Are there nontrivial vector spaces with finitely many elements?

Solution 1:

Any vector space over an infinite field (like $\Bbb Q$ $\Bbb R$ or $\Bbb C$) will either be the space $\{0\}$, or will have infinitely many elements. In particular, for any non-zero vector $x$ and any field-elements $k_1,k_2$, the elements $k_1x, k_2 x$ are only equal when $k_1 = k_2$. So, there are infinitely many vectors of the form $k\,x$ as long as our vector space is non-zero over an infinite field.

There are, however, finite fields. For example, we can define multiplication and addition on $\Bbb F_2 = \{0,1\}$ modulo $2$. The vector space $\Bbb F_2^n$ is finite for any $n$ (and has, in particular, $2^n$ elements). For example, we have $$ \Bbb F_2^2 = \{(0,0),(0,1),(1,0),(1,1)\} $$

Solution 2:

There are tons of finite vector spaces. $\mathbb{R}^n$ is a finite vector space for any $n\in\mathbb{N}$.

Edit: that's not right, as has been pointed out; I feel like an idiot. Anyways, to expand upon an answer here with an example, consider the field $\mathbb{Z_3}$. I'll explain this under the assumption that you haven't seen much if any abstract algebra.

First I should tell you what a ring is. A ring is basically just a set in which we have a defined addition, subtraction, and multiplication (and a field is the same, but we also have division defined; therefore the real numbers, as you probably always see with vector spaces, are a field). So here I talk about this ring "modulo 3". This basically means we pretend that 0, 1, and 2 are the only 3 numbers that exist. Then let's say we want to add 2 and 2. Well that's 4, which is outside of our set. But, if you divide by 3 you then get a remainder of 1. So in this "ring", 4 is essentially the number 1. Same for 7, and 10, because if you divide those numbers by 3 you get a remainder 1.
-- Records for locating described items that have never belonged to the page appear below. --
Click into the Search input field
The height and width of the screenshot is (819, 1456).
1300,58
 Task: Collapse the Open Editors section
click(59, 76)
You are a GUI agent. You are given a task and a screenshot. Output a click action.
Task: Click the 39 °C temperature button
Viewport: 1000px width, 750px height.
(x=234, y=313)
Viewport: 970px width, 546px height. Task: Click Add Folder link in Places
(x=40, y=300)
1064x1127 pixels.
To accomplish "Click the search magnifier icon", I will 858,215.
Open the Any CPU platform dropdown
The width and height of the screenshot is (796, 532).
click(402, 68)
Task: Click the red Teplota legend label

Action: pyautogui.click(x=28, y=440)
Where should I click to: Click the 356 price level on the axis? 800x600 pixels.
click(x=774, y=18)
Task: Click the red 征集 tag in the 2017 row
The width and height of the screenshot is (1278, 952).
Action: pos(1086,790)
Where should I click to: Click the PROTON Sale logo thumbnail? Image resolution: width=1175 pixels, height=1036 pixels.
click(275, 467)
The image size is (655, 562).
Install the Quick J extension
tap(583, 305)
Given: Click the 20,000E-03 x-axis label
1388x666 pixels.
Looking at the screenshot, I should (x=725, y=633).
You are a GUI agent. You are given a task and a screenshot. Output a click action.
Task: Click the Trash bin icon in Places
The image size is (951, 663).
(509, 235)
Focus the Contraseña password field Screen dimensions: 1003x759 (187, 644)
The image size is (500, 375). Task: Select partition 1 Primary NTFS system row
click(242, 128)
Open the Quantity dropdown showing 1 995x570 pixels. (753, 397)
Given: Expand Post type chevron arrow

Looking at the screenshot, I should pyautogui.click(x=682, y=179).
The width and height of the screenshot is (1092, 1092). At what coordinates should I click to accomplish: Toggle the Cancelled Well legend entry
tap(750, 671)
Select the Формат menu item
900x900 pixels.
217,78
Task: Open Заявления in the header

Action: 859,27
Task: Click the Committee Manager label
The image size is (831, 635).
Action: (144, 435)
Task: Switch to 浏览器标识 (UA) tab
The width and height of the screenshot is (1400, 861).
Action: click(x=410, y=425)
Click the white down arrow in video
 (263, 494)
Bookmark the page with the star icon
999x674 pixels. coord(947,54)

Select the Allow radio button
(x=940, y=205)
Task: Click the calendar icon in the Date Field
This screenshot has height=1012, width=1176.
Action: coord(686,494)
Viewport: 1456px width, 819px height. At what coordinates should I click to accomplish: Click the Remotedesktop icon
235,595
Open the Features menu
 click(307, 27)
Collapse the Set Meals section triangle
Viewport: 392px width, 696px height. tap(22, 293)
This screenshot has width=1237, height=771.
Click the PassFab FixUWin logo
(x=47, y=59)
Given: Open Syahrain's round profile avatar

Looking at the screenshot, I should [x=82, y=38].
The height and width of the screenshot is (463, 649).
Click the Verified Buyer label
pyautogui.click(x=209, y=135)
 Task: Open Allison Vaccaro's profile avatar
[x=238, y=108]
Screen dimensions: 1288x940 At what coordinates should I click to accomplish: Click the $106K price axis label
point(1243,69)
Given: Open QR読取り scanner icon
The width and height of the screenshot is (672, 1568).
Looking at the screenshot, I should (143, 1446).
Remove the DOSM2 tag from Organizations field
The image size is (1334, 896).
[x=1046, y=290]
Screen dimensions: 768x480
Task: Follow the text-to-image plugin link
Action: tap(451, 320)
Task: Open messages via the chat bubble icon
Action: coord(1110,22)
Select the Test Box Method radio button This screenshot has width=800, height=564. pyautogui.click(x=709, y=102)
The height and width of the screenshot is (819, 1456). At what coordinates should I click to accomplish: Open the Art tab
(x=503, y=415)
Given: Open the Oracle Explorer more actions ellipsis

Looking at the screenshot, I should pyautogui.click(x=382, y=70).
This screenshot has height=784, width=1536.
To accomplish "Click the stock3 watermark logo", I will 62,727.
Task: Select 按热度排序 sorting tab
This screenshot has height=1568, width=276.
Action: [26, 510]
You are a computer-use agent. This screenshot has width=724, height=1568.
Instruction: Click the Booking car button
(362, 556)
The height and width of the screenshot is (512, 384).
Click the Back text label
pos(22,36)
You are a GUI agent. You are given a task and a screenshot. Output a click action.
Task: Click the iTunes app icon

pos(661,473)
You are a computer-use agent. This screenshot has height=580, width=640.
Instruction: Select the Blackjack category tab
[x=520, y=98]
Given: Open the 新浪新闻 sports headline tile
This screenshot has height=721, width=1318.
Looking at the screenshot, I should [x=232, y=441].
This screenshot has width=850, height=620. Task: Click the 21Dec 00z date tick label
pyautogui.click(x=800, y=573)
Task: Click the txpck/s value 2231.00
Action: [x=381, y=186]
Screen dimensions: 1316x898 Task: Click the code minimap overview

So $\mathbb{Z}_3$ is what's called a ring of integers "modulo 3", and because 3 is prime, it is also a field (that's a theorem in ring theory, just trust it). So for example, in this ring we have $2+1=0$ because $2+1=3\equiv 0\pmod 3$, and $2^2=1$ because $2^2=4\equiv 1\pmod 3$. You can look up more on these rings if you like.

So we can take a ring of matrices over this field, and we have a vector space. So let's do it with $M_2(\mathbb{Z}_3)$. Then all of our entries have to be either a 0, 1, or 2. We may have matrices that look like this:

$$\pmatrix{0&1\\2&1}+\pmatrix{1&2\\0&2}=\pmatrix{1&0\\2&0}$$

because they follow the same addition we had above. Also we may have something like

$$2\pmatrix{0&1\\2&1}=\pmatrix{0&2\\1&2}$$

Now note that this field is finite. There are 3 options for each matrix index, and 4 indexes, so we have a vector space of size $3^4=81$.

I know you wanted a simple answer, and this seems long and drawn out, but if you take some time to try to understand what I've shown you, you should find it interesting as well as insightful into your own linear algebra studies.

Solution 3:

There are finite fields. The simplest one has two elements. Other examples include the ring of integers modulo a prime $p$.

Then take any matrix ring $M_n(F)$ over a finite field $F$.

On the other hand, there are no finite non-trivial vector spaces over an infinite field, such as $\mathbb R$, because if $v\in V$ and $v\ne0$, then the subspace defined by $v$ has the same cardinality as the field.